3/23/2013 7:00 AM
By Laura Zoeller Southwestern Pa. Correspondent
HICKORY, Pa. — Genetically Modified Organisms, or GMOs, have been around for more than 40 years but are still a source of much debate within the farming, scientific, conservation and consumer communities.
Lee Stivers, a Penn State Extension horticulture educator, spoke on this topic at the Washington County Farm Bureau’s recent annual spring meeting.
“The first recombinant DNA molecules were produced back in 1972,” she said, “with human insulin being synthesized using GMOs by 1977.
“The first outdoor field test of a GMO followed in 1987, when Frostban bacteria were tested. Those were strawberries that were frost resistant,” Stivers said. “Advances in the technology have continued to be made, and we now have over 165 million acres of GMO crops planted annually in the United States.”
GMOs, also known as biotech or genetically engineered seeds, are made when genes from one plant are extracted, isolated and copied before being put into another plant cell.

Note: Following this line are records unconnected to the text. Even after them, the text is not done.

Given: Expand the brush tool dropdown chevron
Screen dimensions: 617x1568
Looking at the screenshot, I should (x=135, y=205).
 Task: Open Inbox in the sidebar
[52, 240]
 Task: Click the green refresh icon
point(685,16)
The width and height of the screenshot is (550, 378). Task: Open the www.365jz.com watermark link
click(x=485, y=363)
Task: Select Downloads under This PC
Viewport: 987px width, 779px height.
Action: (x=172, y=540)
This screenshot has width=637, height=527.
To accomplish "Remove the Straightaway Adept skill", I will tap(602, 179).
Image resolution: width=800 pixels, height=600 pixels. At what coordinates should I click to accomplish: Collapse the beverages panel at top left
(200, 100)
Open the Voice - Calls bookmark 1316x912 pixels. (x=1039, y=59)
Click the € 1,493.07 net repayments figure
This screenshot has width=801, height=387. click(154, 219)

They can be added to the new cell either by “infecting” the plant, which means another organism like a bacteria or virus containing the isolated genes are introduced to the plant, or by being shot out of a “gene gun” directly into the plant cell.
“Once the extracted gene is in the plant cell, the cell is cultured in a petri dish,” Stivers said. “Once the plant grows, it is reproduced using traditional breeding techniques.
“Twenty years or so ago, only scientists and the most elite college students were working with these types of projects,” she said, “but the process has been worked out well enough that high school students are doing it as science projects now.”
GMOs have been made to be herbicide resistant, insect resistant, disease resistant and nutritionally superior.
“A GMO called Golden Rice’ has been made to be higher in Vitamin A,” Stivers said. “It is hoped that in poorer countries, where rice is a dietary staple, that the added vitamins will provide better nutrition to hungry peoples.
“Other products, including what are known as Roundup Ready’, are designed to withstand the application of glyphosate shortly after the plant emerges from the ground, allowing for rows to be spaced closer together, providing more yield per acre, even as farmers are able to implement low-till and no-till planting techniques,” she said.
Despite numbers suggesting that more than 90 percent of soy, cotton and canola, and 85 percent of corn acreages in the United States are now planted using GMO varieties, GMOs are not accepted by everyone.
“A lot of consumers don’t take issue with the use of GMOs, while others say they understand the technology or don’t trust the science behind them,” Stivers said. “Some say that they don’t trust the government or the regulators, and others ask why their use is not listed on package labels if there is nothing to hide. There is not always a warm, fuzzy feeling associated with their use.
“The same mixed feelings are associated with other groups involved in the GMO debate,” she said. “For example, some environmentalists say that insect-resistant seeds kill butterflies, or that GMO use is risky for the environment and causes the loss of genetic diversity.
“Other environmentalists believe their use has helped limit the agriculture footprint by increasing the use of low-till and no-till farming methods that reduces soil erosion and assist in areawide pest control,” she said.
Even farmers have failed to come to a consensus on GMO use.
“Even some farmers are adamantly against the use of GMOs,” Stivers said. “For example, many organic farmers, who can’t use GMOs, believe their use will drive them out of business from being unable to compete with prices and yields produced by their nonorganic counterparts.
“Other farmers are encouraged by the increased yields managed through use of GMOs, because they help them produce more crops from the same amount of acreage,” she said. “This makes farming a more viable option, while at the same time increasing the abundance of available food and helping to maintain food prices at reasonable levels.”
Stivers advised those attending the meeting to keep reading and learning about GMOs.
“There are already additional technologies being worked on that may further revolutionize agriculture and other industries,” she said. “We also have a growing world population and a changing climate to consider.
“If GMOs can help us deal with all of those challenges,” she said, “should we use them?”